Quase dois meses após o anúncio oficial da presença do WSSV no país, poucas foram as medidas tomadas para avaliar a extensão do problema. Pelo andar da carruagem, importantes perguntas, entre elas, se o vírus já estava entre nós, ou se teria sido introduzido, ainda levarão muito tempo para que sejam respondidas.
A atuação dos órgãos públicos, no caso da mancha branca, tem sido desastrosa. É total o despreparo do MAPA para lidar com as enfermidades relacionadas aos cultivos aquáticos. Como a “Síndrome da Mancha Branca” é uma doença de notificação obrigatória ao OIE – Escritório Internacional de Epizootias, o MAPA está sendo obrigado a atuar através da sua Secretaria de Defesa Agropecuária, entretanto, nenhuma eficiência foi vista até agora.

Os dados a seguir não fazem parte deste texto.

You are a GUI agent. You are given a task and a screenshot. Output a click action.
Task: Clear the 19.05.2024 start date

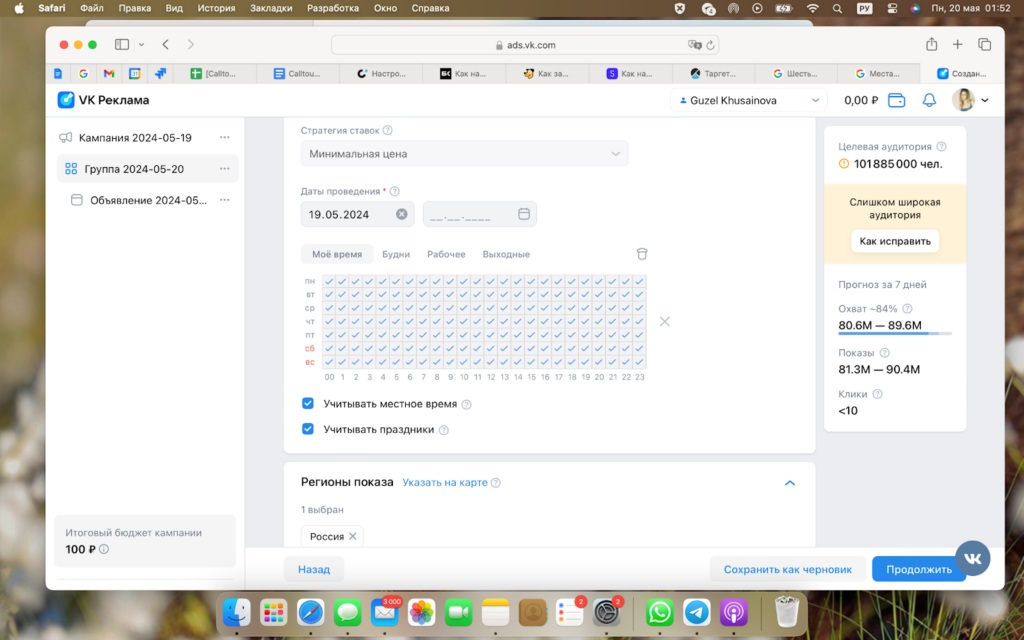click(402, 214)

Alarmada, a grande imprensa anunciava, duas semanas após a confirmação do vírus, barreiras sanitárias impedindo que todos os pescados da aqüicultura catarinense fossem transportados para fora do estado, como se os piscicultores do Alto Vale do Itajaí tivessem algo a ver com o infortúnio dos carcinicultores do município de Laguna. Por sorte, alguém com juízo foi ouvido e a desastrosa barreira sanitária revogada 24 horas depois deixando, obviamente, estragos na imagem dos peixes e moluscos criados no estado.
Para completar a trapalhada, as análises virais para serem reconhecidas oficialmente, somente podem ser feitas em um dos três LARAs – Laboratórios Regionais de Apoio Animal do Ministério da Agricultura existentes no Brasil, ou em algum eventual laboratório credenciado pelo Ministério. Até o fechamento desta edição, os resultados das análises das amostras de larvas coletadas, ainda em janeiro, nos laboratórios catarinenses de larvicultura, bem como de camarões moribundos de várias fazendas interditadas, ainda não haviam sido liberados pelo LARA de Porto Alegre, RS. Urgência é algo que dá a entender que não existe.
Outro fato curioso é que a notificação oficial obrigatória ao OIE, feita pelo MAPA, foi baseada em amostras analisadas no exterior, que não foram, até o momento, validadas em seus laboratórios. E mais: vale lembrar aqui, que a comercialização dos camarões da região afetada foi, em 28 de fevereiro, liberada para todos os estados brasileiros. Assim, espalhar o vírus da casa pode. Só não podem os vírus vindos do exterior, já que as fronteiras estão fechadas. É isso mesmo?
Esses exemplos dão a dimensão da falta de suporte que a aqüicultura, e neste caso específico a carcinicultura, padecem no Brasil. Mas, apesar de ter sido sempre assim, esses fatos recentes mostram que é necessário muito mais para dar suporte a uma atividade produtiva já responsável por cerca de 30% de todo o pescado produzido no Brasil.
Nesta edição o leitor vai encontrar, além da abordagem dos temas ligados ao WSSV, ótimas matérias sobre a produção de híbridos de tilápia, de cultivo de mexilhões offshore, uso de plantas aquáticas na aqüicultura, piscicultura ornamental, qualidade de produtos de pescado e muito mais.